恋愛トラップ

たまたまですけど、10年以上付き合った彼氏と別れたという女の子の話を1ヶ月で2回聞きました。

ひとりはボロボロで(うちで介抱)、ひとりは立ち直っていたけど、立ち直ってる女の子のほう(仮にA子ちゃんとしますが)と飯食いながら話していたら、なんでも彼に好きな人が出来てしまい、フラれたそうですが、彼の新しい相手の女性のことは、何も知らないんだそうです。
A子ちゃんは、綺麗で明るいし元来モテる人だから、もしやA子ちゃんに好意を持っているどこかの男が、別れさせたいと思って「別れさせ屋」に依頼したんじゃないのって。(笑)


「恋愛トラップ」。


半分冗談、半分本気でこの話してましたけど、でも仮にも10年付き合ってて、相手の交際関係もある程度把握してるのに、その相手のこと知らない、となると、やっぱりちょっとあり得るよね、と思います。ま、人間疑ったらキリないんですけどね。(だから冗談半分です。)
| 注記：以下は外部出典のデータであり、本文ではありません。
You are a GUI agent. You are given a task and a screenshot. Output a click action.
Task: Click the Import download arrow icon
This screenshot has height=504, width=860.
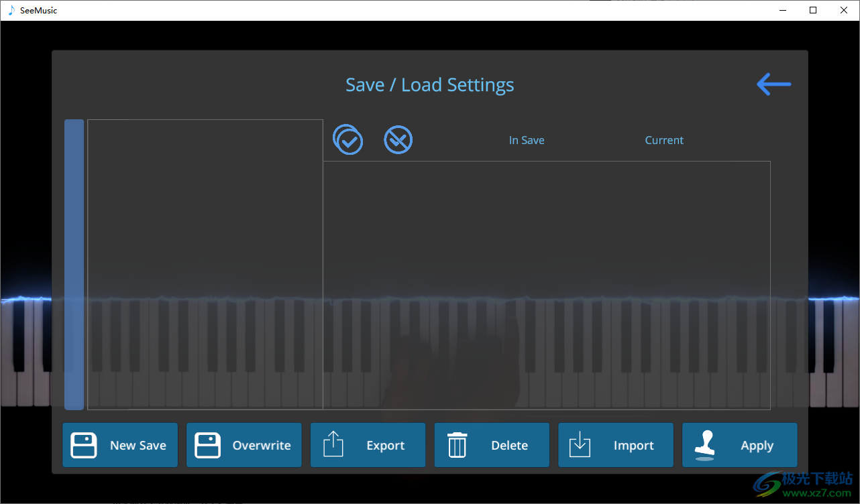580,444
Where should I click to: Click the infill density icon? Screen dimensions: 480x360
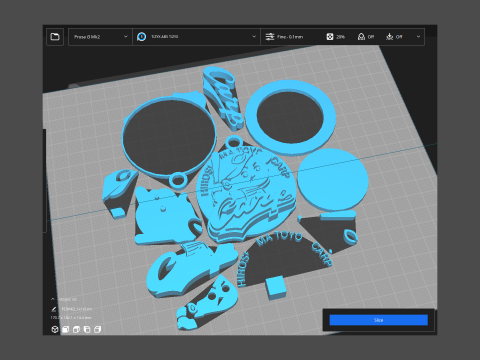330,37
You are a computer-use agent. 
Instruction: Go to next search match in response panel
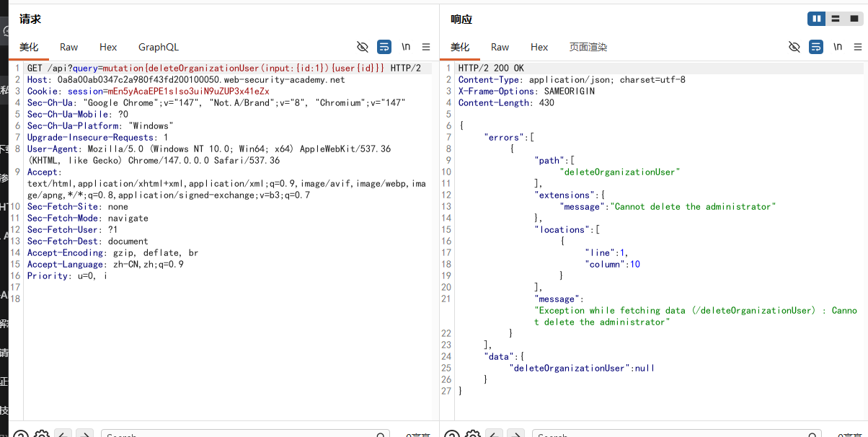point(515,435)
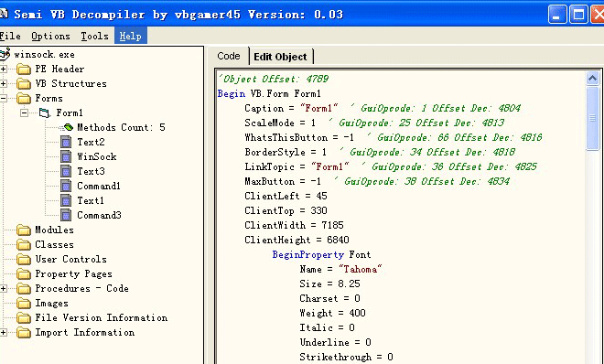Viewport: 604px width, 364px height.
Task: Collapse the Forms folder node
Action: click(3, 99)
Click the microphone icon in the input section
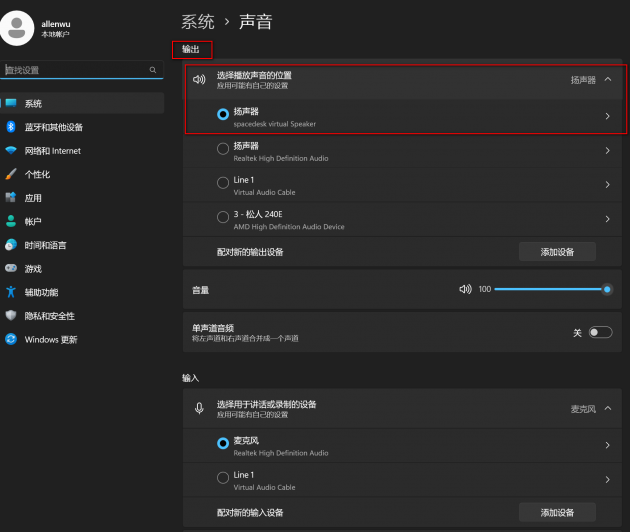The height and width of the screenshot is (532, 630). coord(199,408)
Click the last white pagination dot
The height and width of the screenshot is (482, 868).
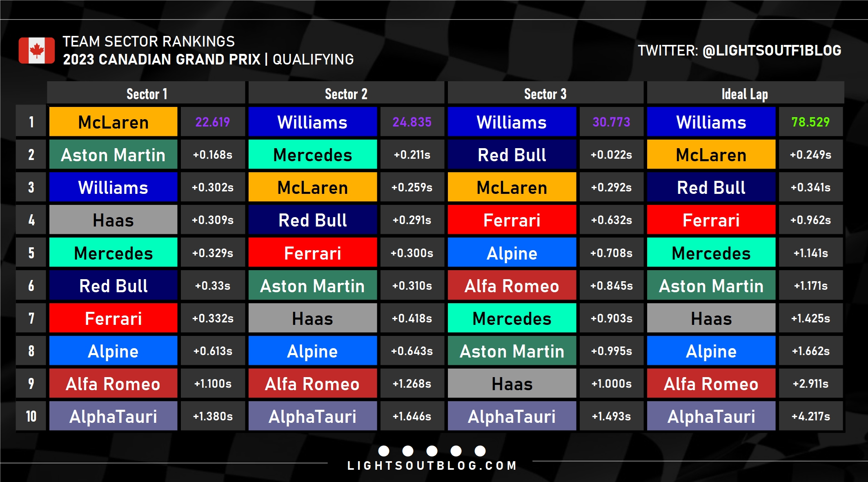pos(480,451)
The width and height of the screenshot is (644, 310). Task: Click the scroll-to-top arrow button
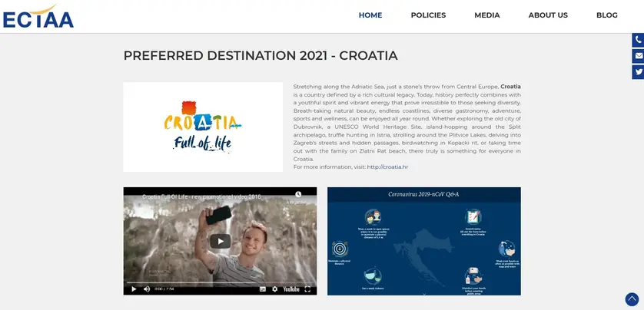pyautogui.click(x=632, y=299)
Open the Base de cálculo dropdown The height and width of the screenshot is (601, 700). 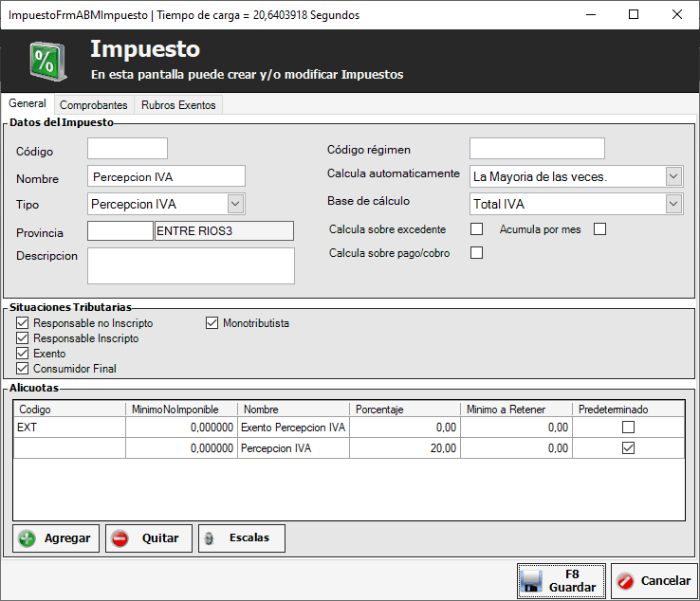click(673, 204)
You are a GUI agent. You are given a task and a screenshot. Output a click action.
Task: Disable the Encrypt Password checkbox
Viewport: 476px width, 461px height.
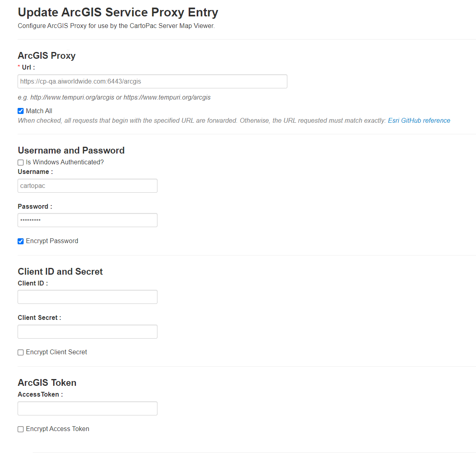21,241
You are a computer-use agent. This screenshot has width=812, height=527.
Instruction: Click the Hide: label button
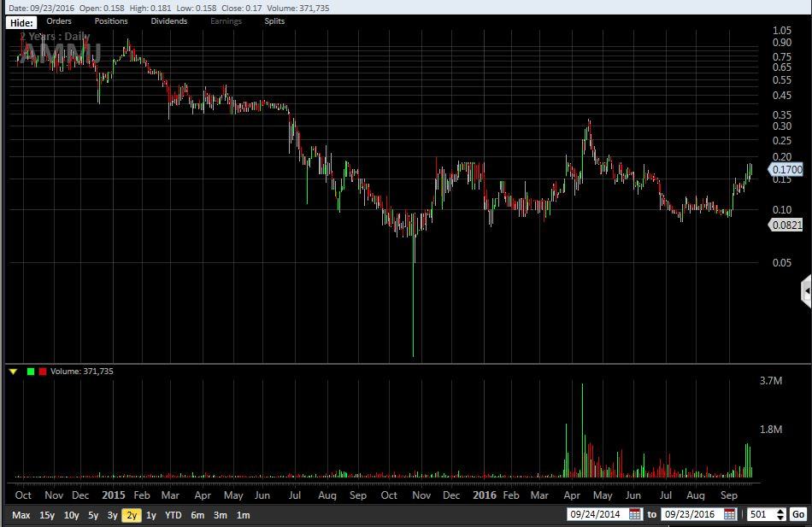[22, 22]
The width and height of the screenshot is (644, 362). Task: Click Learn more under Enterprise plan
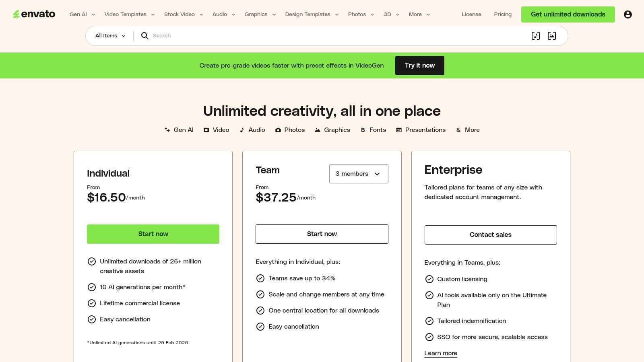pyautogui.click(x=441, y=353)
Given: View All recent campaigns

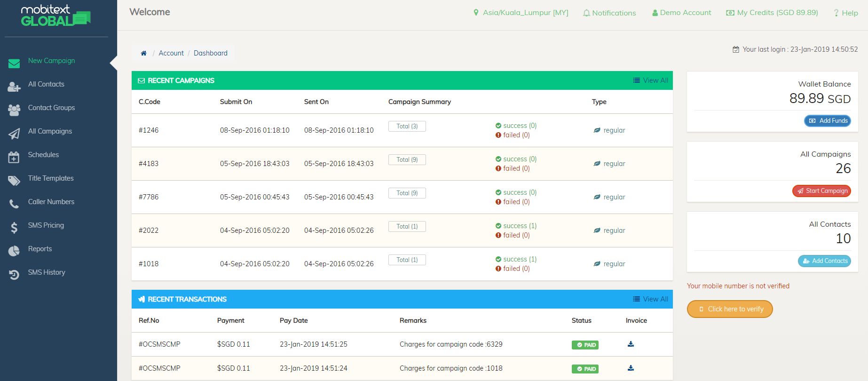Looking at the screenshot, I should click(x=650, y=80).
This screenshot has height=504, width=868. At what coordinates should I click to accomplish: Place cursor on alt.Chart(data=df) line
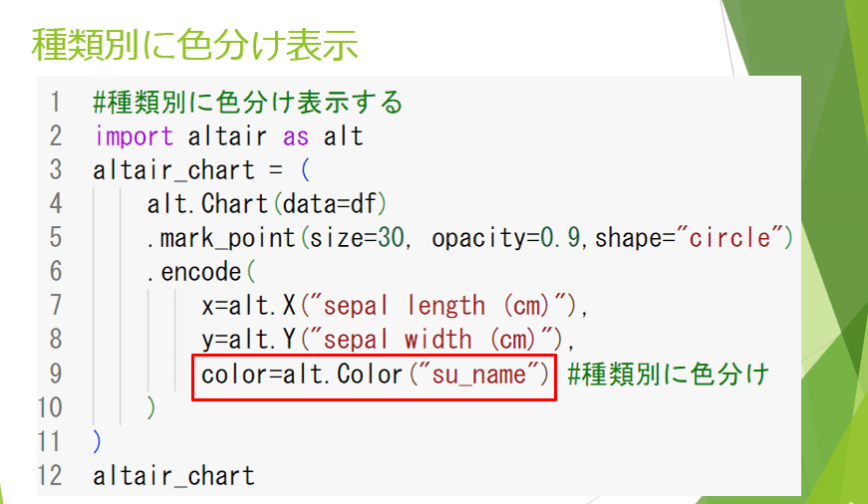[266, 203]
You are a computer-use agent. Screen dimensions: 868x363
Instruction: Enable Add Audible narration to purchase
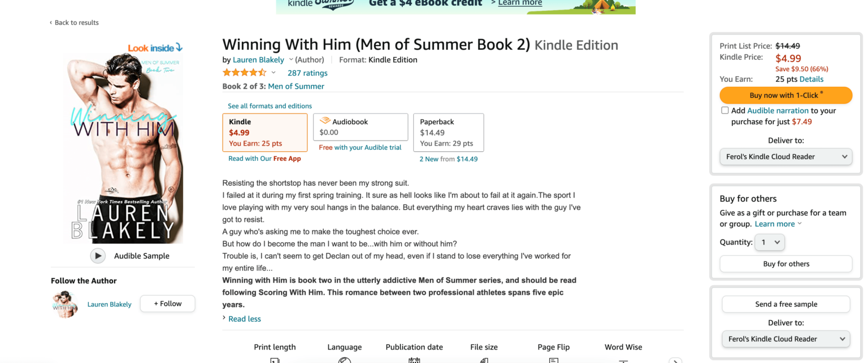pos(725,110)
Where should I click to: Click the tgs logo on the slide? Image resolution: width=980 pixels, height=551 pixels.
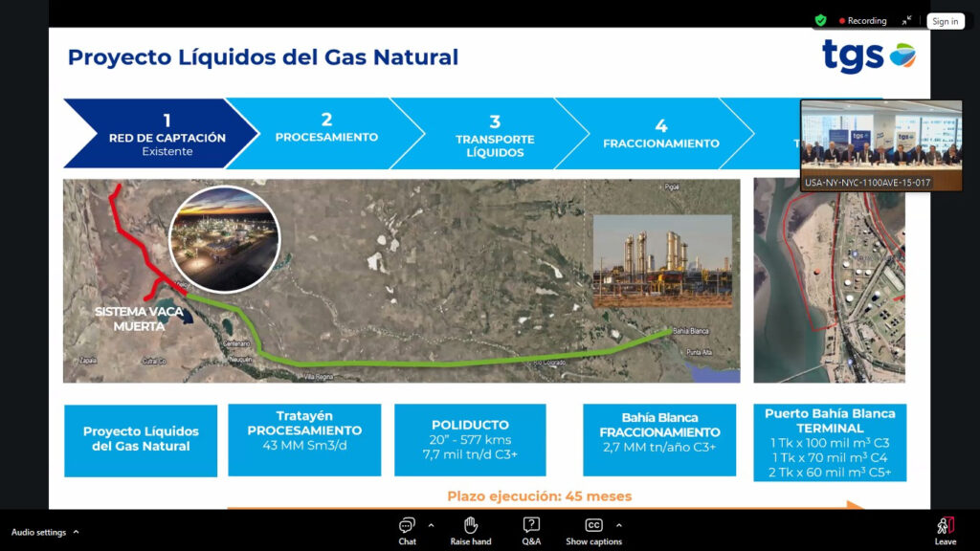click(x=867, y=56)
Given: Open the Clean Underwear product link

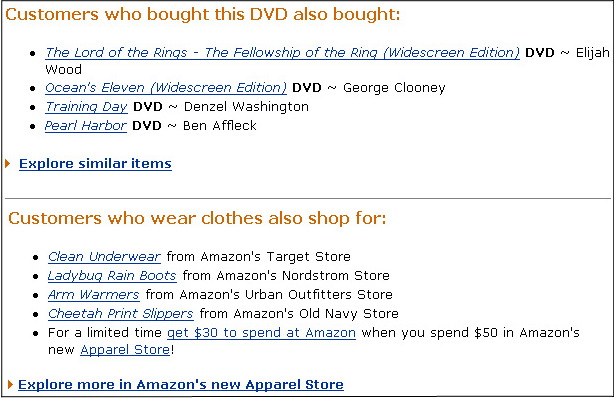Looking at the screenshot, I should pos(104,257).
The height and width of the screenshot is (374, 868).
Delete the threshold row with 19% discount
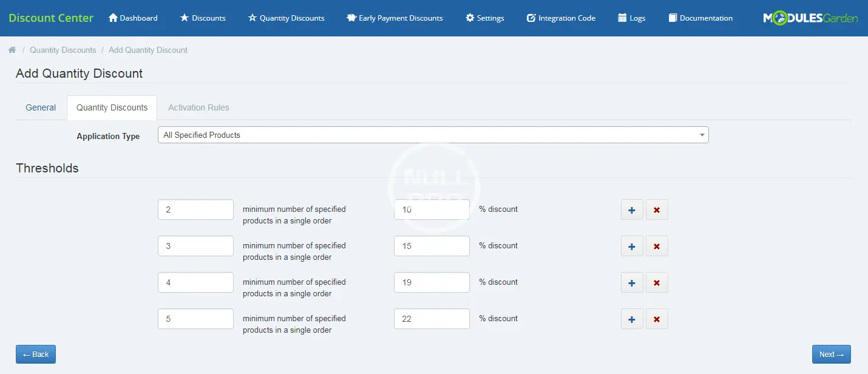tap(657, 283)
現実にちゃんとあるもんね。使った人もひとりだけ、知っています。(それはまあ、探偵に毛が生えたようなところだったけど)


「執着」という言葉があるけど、なかなかこれを拭い去るのは難しい。離婚しようとしている夫婦を弁護士ばりに仲裁している人を、今脇から見守っているのだけど、本当にその夫婦間で悪意ばかりが渦巻くんですよ。「愛憎」というやつだけど、「きっと『愛』ではないんだ」と仲裁に入っている人生の先輩は脇で見ている私に言っていました。

「愛」ではなくて「喪失感」が「執着」を生み、悪意をまわして相手に自分の存在を知らしめ。喪失感を埋めようとする。それで埋めつつ、更に、他の誰かで、押し寄せる「喪失感」を埋める。(愛憎の相手が忘れられれば、この場合ある程度手近の誰でもよい、が悲しいところですけど)
全部見ているけど、人間、本質は綺麗な生き物ではないし、私も潔癖な人生ではないので、それも仕方がないよね、と思ってます。


この夫婦みたいに、1対1の、丸腰の勝負だったら「当人同士」の問題でいいけどね。


で、「恋愛トラップ」です。
「恋愛トラップ」は、そういうレベルではないよね。常軌を逸している。DVとか、やむにやまれる事情は除き、だけど。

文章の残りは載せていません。